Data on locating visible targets

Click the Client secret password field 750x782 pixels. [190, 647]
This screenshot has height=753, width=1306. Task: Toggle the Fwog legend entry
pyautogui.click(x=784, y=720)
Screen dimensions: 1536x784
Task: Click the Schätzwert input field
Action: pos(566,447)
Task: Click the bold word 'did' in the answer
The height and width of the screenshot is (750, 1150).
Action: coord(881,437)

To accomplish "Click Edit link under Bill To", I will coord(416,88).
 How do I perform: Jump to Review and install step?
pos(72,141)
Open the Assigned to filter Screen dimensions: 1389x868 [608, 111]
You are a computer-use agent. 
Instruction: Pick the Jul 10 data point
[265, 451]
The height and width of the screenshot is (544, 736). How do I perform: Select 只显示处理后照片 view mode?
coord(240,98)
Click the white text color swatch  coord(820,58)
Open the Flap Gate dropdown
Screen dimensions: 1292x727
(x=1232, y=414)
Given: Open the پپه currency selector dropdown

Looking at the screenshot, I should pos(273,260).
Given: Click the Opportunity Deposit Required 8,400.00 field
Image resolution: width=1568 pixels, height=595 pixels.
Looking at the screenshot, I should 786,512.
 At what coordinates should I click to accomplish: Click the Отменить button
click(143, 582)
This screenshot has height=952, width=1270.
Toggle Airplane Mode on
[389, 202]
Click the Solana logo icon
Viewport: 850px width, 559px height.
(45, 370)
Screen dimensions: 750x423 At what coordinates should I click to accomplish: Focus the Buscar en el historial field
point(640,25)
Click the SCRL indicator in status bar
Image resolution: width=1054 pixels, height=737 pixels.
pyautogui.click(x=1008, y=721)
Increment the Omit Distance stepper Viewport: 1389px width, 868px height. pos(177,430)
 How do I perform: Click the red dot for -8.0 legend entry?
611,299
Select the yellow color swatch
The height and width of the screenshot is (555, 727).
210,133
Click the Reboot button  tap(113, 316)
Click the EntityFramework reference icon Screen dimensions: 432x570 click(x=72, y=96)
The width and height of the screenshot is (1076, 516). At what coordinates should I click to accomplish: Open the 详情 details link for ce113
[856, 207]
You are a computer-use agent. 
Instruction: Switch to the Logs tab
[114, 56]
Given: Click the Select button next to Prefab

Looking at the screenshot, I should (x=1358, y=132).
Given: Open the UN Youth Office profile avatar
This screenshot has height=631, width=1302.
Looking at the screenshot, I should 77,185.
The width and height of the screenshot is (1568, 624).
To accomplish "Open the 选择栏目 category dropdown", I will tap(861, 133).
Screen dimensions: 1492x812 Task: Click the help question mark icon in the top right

_Exercise details_. In the listing above, reproduce everything from the line containing "Click the EntityFramework" down to the line containing "Looking at the screenshot, I should 77,185.", swapping "Logs tab" for "Console tab" and leaving all else unchanged.

_Result of this task_.
Click the EntityFramework reference icon Screen dimensions: 432x570 click(x=72, y=96)
The width and height of the screenshot is (1076, 516). At what coordinates should I click to accomplish: Open the 详情 details link for ce113
[856, 207]
You are a computer-use agent. 
Instruction: Switch to the Console tab
[114, 56]
Given: Click the Select button next to Prefab

Looking at the screenshot, I should (x=1358, y=132).
Given: Open the UN Youth Office profile avatar
This screenshot has height=631, width=1302.
Looking at the screenshot, I should 77,185.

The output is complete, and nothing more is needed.